Normal videos don't really seem like they would have that issue.

Are your videos being blocked from Youtube Red or regular Youtube? If the latter, it's hosed up you lose any chance of having your vids seen by an audience, if it's the former than I guess it makes sense for your vids to be hidden from Youtube Red.

Reicere
Nov 5, 2009

Not sooo looouuud!!!

Hitlers Gay Secret posted:

Are your videos being blocked from Youtube Red or regular Youtube? If the latter, it's hosed up you lose any chance of having your vids seen by an audience, if it's the former than I guess it makes sense for your vids to be hidden from Youtube Red.

I don't think red is even a different site... still only one youtube. Just a sub you can pay to remove ads, a portion of which is paid out in place of ad revenue. Having some videos unavailable, or still show ads, to paying subs would be insane.

Now again, I haven't looked into the details since it changed from being music only.

The Bloop
Jul 5, 2004

by Fluffdaddy

Hitlers Gay Secret posted:

Doesn't make it any less hosed up.

Why in the world should anyone feel entitled to having their content on YouTube at all? Why shouldn't YouTube have whatever terms of service it wants? I really don't get what the problem is supposed to be, but maybe in missing something.

It'd be like if Craigslist started charging to put ads up and people cried foul as though free Craigslist was a human right or something. It's a business.

Nintendo Kid
Aug 4, 2011

by Smythe
Which brings to mind that I still have no idea how craigslist makes money.

asdf32
May 15, 2010

I lust for childrens' deaths. Ask me about how I don't care if my kids die.

Nintendo Kid posted:

Which brings to mind that I still have no idea how craigslist makes money.

Bring down the entire U.S. classified ad business with 30 employees in a market which favors monopoly and charge for a tiny subset of that business and you can still make a considerable profit while providing mediocre service at best.

Pentecoastal Elites
Feb 27, 2007

Nintendo Kid posted:

Which brings to mind that I still have no idea how craigslist makes money.

$25 for posting a job listing in the 6 largest US cities ($75 for SF) and $10 for a NY apartment.

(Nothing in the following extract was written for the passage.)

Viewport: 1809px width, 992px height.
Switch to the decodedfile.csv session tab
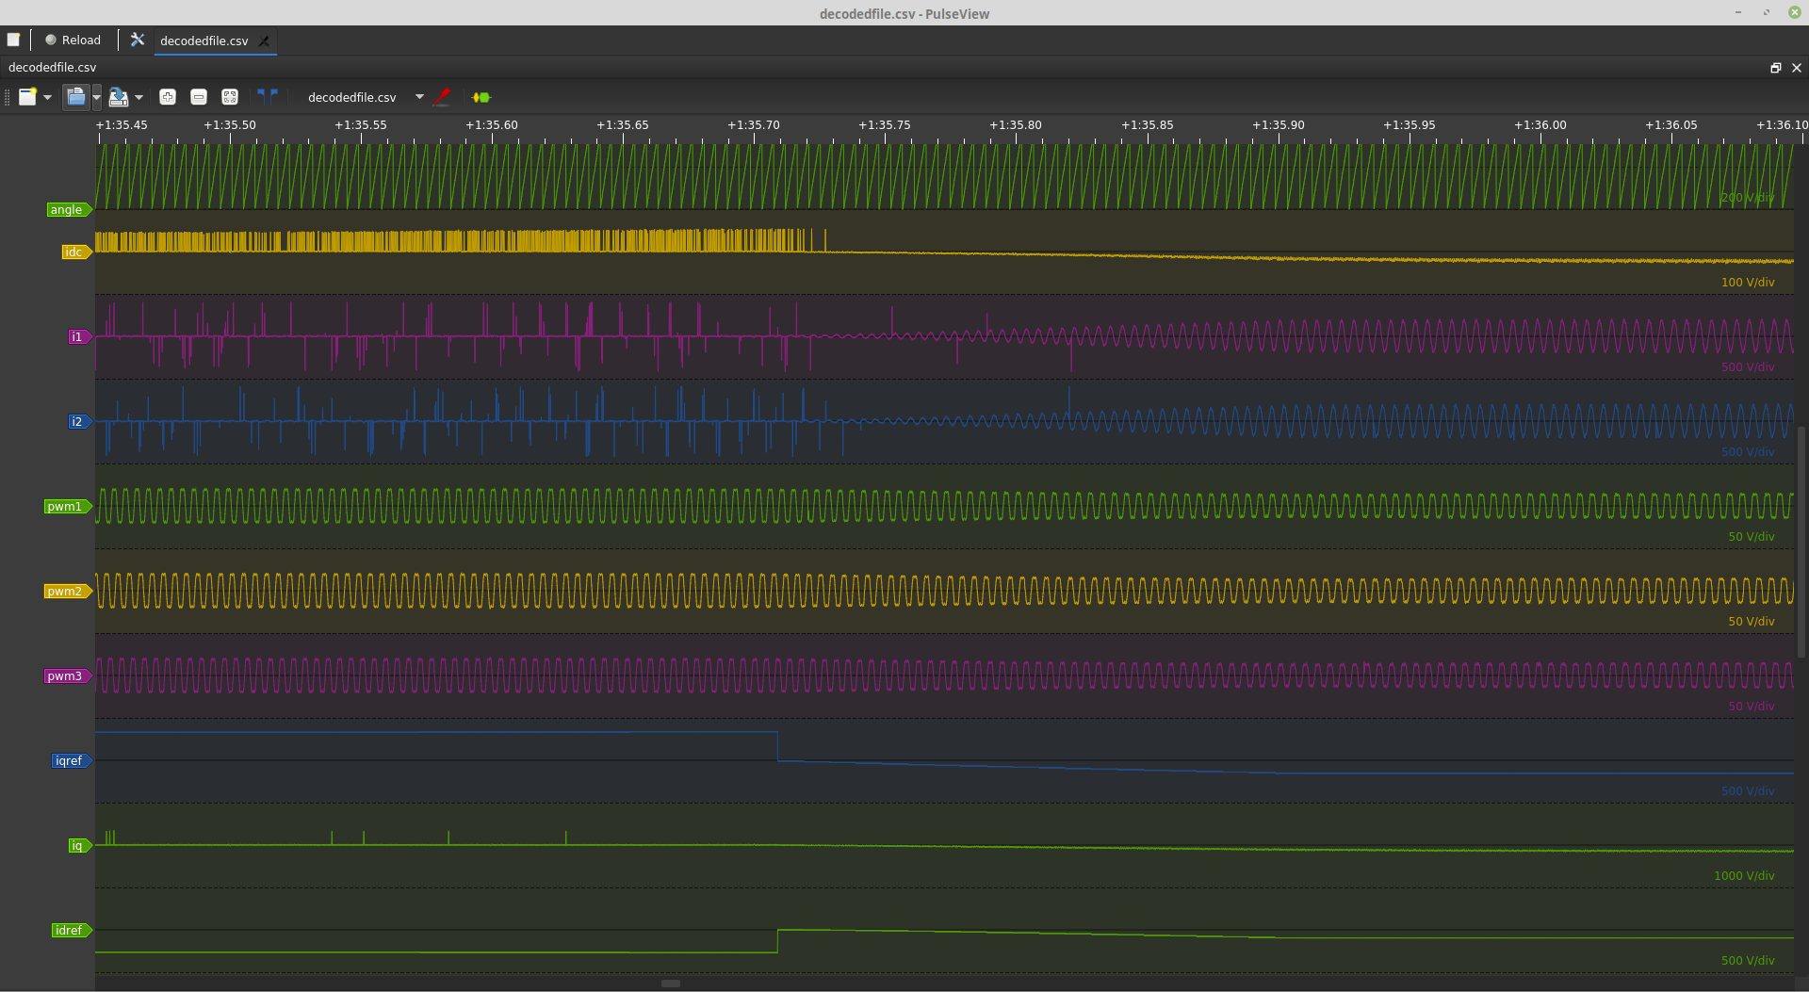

They employ <50 people, and spend very little money operating compared to, like, any other company hosting a multi-million-user web serivce.
They made over $300m last year, if I remember right.

e: > != <

Pentecoastal Elites fucked around with this message at 09:12 on Oct 27, 2015

ToxicSlurpee
Nov 5, 2003

-=SEND HELP=-


Pillbug

Trent posted:

Why in the world should anyone feel entitled to having their content on YouTube at all? Why shouldn't YouTube have whatever terms of service it wants? I really don't get what the problem is supposed to be, but maybe in missing something.

It'd be like if Craigslist started charging to put ads up and people cried foul as though free Craigslist was a human right or something. It's a business.

It has to do with the nature of the internet and what happened during the first dot com bust. Right now the internet is sorting out the whole "so how do we keep the lights on?" answer. Competition on the interblagz kept prices of everything being pressed downwards until basically everything just became free. The other snag is that any information a for-profit site can put up somebody, somewhere will put up for free. Thanks to the sheer volume of free stuff put on the internet people in general just expect everything to be free, forever.

But the issue is that there are, if nothing else, expenses to running a website. Bandwidth isn't free, servers aren't free, and website security isn't free. Somebody along the chain eventually wants paid but people aren't willing to pay. So now you have people expecting to just fire up the internet and see, hear, and read anything they want free. Why bother paying for content when you can download it? Games are having similar issues. Why pay for a game you can torrent?

The Bloop
Jul 5, 2004

by Fluffdaddy

ToxicSlurpee posted:

It has to do with the nature of the internet and what happened during the first dot com bust. Right now the internet is sorting out the whole "so how do we keep the lights on?" answer. Competition on the interblagz kept prices of everything being pressed downwards until basically everything just became free. The other snag is that any information a for-profit site can put up somebody, somewhere will put up for free. Thanks to the sheer volume of free stuff put on the internet people in general just expect everything to be free, forever.

But the issue is that there are, if nothing else, expenses to running a website. Bandwidth isn't free, servers aren't free, and website security isn't free. Somebody along the chain eventually wants paid but people aren't willing to pay. So now you have people expecting to just fire up the internet and see, hear, and read anything they want free. Why bother paying for content when you can download it? Games are having similar issues. Why pay for a game you can torrent?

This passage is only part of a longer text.